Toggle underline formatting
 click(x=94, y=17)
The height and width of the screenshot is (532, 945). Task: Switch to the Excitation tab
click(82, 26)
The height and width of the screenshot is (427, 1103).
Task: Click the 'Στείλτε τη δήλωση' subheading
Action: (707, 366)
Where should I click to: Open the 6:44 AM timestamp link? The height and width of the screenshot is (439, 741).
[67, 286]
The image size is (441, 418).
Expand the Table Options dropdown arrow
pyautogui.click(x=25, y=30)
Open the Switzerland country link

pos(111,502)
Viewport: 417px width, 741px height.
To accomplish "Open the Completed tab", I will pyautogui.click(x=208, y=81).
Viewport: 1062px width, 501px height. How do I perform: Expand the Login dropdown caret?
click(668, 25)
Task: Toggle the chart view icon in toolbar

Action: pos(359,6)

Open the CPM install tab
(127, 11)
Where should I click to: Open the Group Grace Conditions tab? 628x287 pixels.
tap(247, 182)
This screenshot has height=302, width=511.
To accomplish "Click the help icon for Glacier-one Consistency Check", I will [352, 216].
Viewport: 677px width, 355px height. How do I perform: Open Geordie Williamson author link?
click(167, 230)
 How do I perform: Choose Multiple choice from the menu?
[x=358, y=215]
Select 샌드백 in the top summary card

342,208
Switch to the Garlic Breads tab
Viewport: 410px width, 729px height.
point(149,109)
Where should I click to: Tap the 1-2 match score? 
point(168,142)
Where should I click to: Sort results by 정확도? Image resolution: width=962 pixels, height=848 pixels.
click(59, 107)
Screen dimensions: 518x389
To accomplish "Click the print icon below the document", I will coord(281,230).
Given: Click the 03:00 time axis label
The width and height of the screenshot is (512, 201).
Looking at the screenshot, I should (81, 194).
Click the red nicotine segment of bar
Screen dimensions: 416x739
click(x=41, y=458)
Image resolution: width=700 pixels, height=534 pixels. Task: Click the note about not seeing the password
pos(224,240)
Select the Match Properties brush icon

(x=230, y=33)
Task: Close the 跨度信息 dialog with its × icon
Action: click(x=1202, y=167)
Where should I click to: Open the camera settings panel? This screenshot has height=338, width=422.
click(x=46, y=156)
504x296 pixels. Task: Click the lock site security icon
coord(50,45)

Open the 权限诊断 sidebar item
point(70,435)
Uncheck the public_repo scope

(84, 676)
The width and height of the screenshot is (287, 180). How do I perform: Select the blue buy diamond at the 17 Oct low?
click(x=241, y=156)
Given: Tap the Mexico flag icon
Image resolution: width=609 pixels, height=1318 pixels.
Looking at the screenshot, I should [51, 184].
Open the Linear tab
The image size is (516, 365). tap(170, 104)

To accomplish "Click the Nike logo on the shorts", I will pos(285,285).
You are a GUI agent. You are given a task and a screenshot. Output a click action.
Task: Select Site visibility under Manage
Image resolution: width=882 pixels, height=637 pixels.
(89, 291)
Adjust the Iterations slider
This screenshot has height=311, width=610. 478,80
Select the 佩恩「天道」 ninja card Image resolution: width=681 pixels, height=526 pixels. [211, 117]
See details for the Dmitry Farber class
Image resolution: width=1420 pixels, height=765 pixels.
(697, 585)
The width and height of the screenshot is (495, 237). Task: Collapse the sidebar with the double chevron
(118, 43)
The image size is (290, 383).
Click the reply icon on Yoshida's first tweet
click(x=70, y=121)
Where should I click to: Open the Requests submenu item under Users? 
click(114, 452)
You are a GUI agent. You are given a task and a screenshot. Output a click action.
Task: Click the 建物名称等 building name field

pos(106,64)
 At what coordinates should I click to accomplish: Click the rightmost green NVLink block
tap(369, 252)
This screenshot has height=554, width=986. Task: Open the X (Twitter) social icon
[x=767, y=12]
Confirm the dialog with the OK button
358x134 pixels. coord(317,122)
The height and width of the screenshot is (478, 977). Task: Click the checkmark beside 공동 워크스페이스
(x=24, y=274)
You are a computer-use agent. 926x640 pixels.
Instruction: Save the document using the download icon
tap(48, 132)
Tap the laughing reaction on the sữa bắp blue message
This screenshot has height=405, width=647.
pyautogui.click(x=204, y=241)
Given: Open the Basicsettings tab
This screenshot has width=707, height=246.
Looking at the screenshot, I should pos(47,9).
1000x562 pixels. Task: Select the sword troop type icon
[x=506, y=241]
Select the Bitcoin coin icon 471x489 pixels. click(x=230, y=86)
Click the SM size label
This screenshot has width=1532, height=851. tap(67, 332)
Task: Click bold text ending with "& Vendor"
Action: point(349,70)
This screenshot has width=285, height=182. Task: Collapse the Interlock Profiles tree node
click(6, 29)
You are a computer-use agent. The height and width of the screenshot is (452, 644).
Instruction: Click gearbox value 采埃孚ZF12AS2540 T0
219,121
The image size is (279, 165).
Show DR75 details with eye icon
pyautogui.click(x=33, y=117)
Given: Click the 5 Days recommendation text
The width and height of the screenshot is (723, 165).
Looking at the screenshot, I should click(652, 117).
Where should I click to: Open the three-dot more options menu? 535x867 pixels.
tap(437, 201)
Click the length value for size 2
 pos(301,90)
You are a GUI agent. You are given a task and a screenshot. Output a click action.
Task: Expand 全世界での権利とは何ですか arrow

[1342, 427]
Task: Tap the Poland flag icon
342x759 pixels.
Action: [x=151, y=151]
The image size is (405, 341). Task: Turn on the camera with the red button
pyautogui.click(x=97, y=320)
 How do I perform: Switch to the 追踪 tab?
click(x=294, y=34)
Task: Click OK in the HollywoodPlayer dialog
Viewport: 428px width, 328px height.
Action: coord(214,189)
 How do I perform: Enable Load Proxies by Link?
------------------------------------------------------------
- Work item
Once you have read the records above, set every one of them down again exactly.

- Response to this exercise
Toggle underline formatting
 click(x=94, y=17)
The height and width of the screenshot is (532, 945). Task: Switch to the Excitation tab
click(82, 26)
The height and width of the screenshot is (427, 1103).
Task: Click the 'Στείλτε τη δήλωση' subheading
Action: (707, 366)
Where should I click to: Open the 6:44 AM timestamp link? The height and width of the screenshot is (439, 741).
[67, 286]
The image size is (441, 418).
Expand the Table Options dropdown arrow
pyautogui.click(x=25, y=30)
Open the Switzerland country link

pos(111,502)
Viewport: 417px width, 741px height.
To accomplish "Open the Completed tab", I will pyautogui.click(x=208, y=81).
Viewport: 1062px width, 501px height. How do I perform: Expand the Login dropdown caret?
click(668, 25)
Task: Toggle the chart view icon in toolbar

Action: pos(359,6)

Open the CPM install tab
(127, 11)
Where should I click to: Open the Group Grace Conditions tab? 628x287 pixels.
tap(247, 182)
This screenshot has height=302, width=511.
To accomplish "Click the help icon for Glacier-one Consistency Check", I will [352, 216].
Viewport: 677px width, 355px height. How do I perform: Open Geordie Williamson author link?
click(167, 230)
 How do I perform: Choose Multiple choice from the menu?
[x=358, y=215]
Select 샌드백 in the top summary card

342,208
Switch to the Garlic Breads tab
Viewport: 410px width, 729px height.
point(149,109)
Where should I click to: Tap the 1-2 match score? 
point(168,142)
Where should I click to: Sort results by 정확도? Image resolution: width=962 pixels, height=848 pixels.
click(59, 107)
Screen dimensions: 518x389
To accomplish "Click the print icon below the document", I will coord(281,230).
Given: Click the 03:00 time axis label
The width and height of the screenshot is (512, 201).
Looking at the screenshot, I should (81, 194).
Click the red nicotine segment of bar
Screen dimensions: 416x739
click(x=41, y=458)
Image resolution: width=700 pixels, height=534 pixels. Task: Click the note about not seeing the password
pos(224,240)
Select the Match Properties brush icon

(x=230, y=33)
Task: Close the 跨度信息 dialog with its × icon
Action: click(x=1202, y=167)
Where should I click to: Open the camera settings panel? This screenshot has height=338, width=422.
click(x=46, y=156)
504x296 pixels. Task: Click the lock site security icon
coord(50,45)

Open the 权限诊断 sidebar item
point(70,435)
Uncheck the public_repo scope

(84, 676)
The width and height of the screenshot is (287, 180). How do I perform: Select the blue buy diamond at the 17 Oct low?
click(x=241, y=156)
Given: Tap the Mexico flag icon
Image resolution: width=609 pixels, height=1318 pixels.
Looking at the screenshot, I should [51, 184].
Open the Linear tab
The image size is (516, 365). tap(170, 104)

To accomplish "Click the Nike logo on the shorts", I will pos(285,285).
You are a GUI agent. You are given a task and a screenshot. Output a click action.
Task: Select Site visibility under Manage
Image resolution: width=882 pixels, height=637 pixels.
(89, 291)
Adjust the Iterations slider
This screenshot has height=311, width=610. 478,80
Select the 佩恩「天道」 ninja card Image resolution: width=681 pixels, height=526 pixels. [211, 117]
See details for the Dmitry Farber class
Image resolution: width=1420 pixels, height=765 pixels.
(697, 585)
The width and height of the screenshot is (495, 237). Task: Collapse the sidebar with the double chevron
(118, 43)
The image size is (290, 383).
Click the reply icon on Yoshida's first tweet
click(x=70, y=121)
Where should I click to: Open the Requests submenu item under Users? 
click(114, 452)
You are a GUI agent. You are given a task and a screenshot. Output a click action.
Task: Click the 建物名称等 building name field

pos(106,64)
 At what coordinates should I click to accomplish: Click the rightmost green NVLink block
tap(369, 252)
This screenshot has height=554, width=986. Task: Open the X (Twitter) social icon
[x=767, y=12]
Confirm the dialog with the OK button
358x134 pixels. coord(317,122)
The height and width of the screenshot is (478, 977). Task: Click the checkmark beside 공동 워크스페이스
(x=24, y=274)
You are a computer-use agent. 926x640 pixels.
Instruction: Save the document using the download icon
tap(48, 132)
Tap the laughing reaction on the sữa bắp blue message
This screenshot has height=405, width=647.
pyautogui.click(x=204, y=241)
Given: Open the Basicsettings tab
This screenshot has width=707, height=246.
Looking at the screenshot, I should pos(47,9).
1000x562 pixels. Task: Select the sword troop type icon
[x=506, y=241]
Select the Bitcoin coin icon 471x489 pixels. click(x=230, y=86)
Click the SM size label
This screenshot has width=1532, height=851. tap(67, 332)
Task: Click bold text ending with "& Vendor"
Action: point(349,70)
This screenshot has width=285, height=182. Task: Collapse the Interlock Profiles tree node
click(6, 29)
You are a computer-use agent. The height and width of the screenshot is (452, 644).
Instruction: Click gearbox value 采埃孚ZF12AS2540 T0
219,121
The image size is (279, 165).
Show DR75 details with eye icon
pyautogui.click(x=33, y=117)
Given: Click the 5 Days recommendation text
The width and height of the screenshot is (723, 165).
Looking at the screenshot, I should click(652, 117).
Where should I click to: Open the three-dot more options menu? 535x867 pixels.
tap(437, 201)
Click the length value for size 2
 pos(301,90)
You are a GUI agent. You are given a task and a screenshot. Output a click action.
Task: Expand 全世界での権利とは何ですか arrow

[1342, 427]
Task: Tap the Poland flag icon
342x759 pixels.
Action: [x=151, y=151]
The image size is (405, 341). Task: Turn on the camera with the red button
pyautogui.click(x=97, y=320)
 How do I perform: Switch to the 追踪 tab?
click(x=294, y=34)
Task: Click OK in the HollywoodPlayer dialog
Viewport: 428px width, 328px height.
Action: coord(214,189)
 How do I perform: Enable Load Proxies by Link?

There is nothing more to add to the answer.